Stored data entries
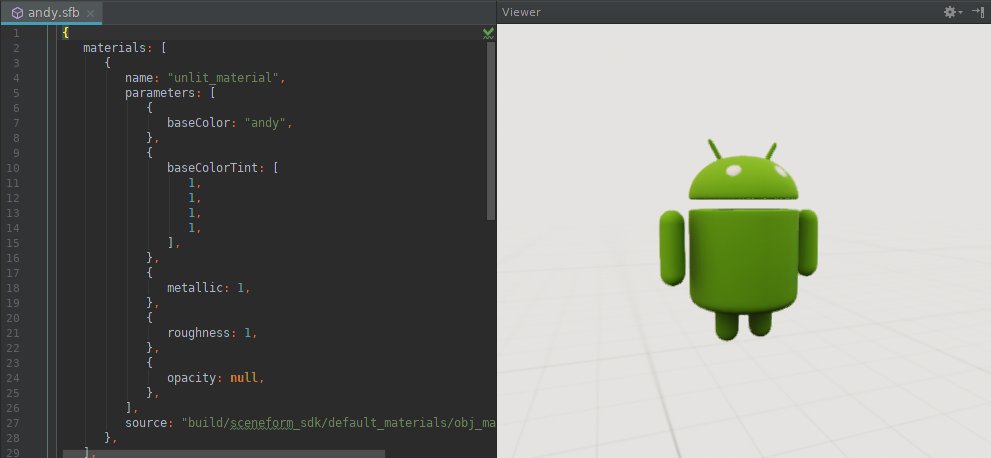Screen dimensions: 991x458
Task: Click the editor's vertical scrollbar thumb
Action: (x=491, y=130)
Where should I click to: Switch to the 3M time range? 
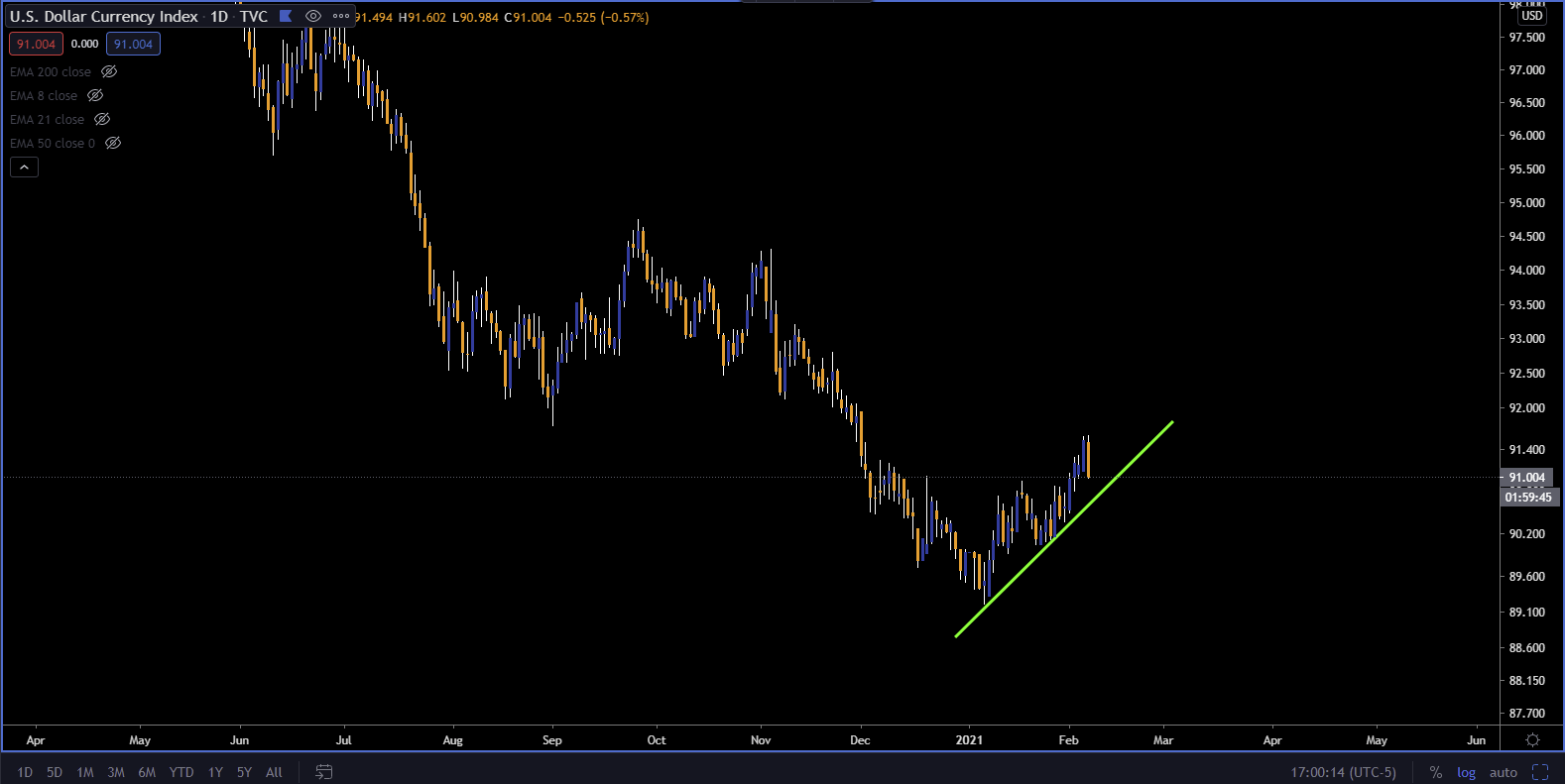click(116, 772)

### Work to complete
In the answer, include exactly the lines from the one containing "Where should I" through the end of the records above and no pictures at all.

### Finished exercise
Where should I click to: Switch to the 3M time range? 
click(116, 772)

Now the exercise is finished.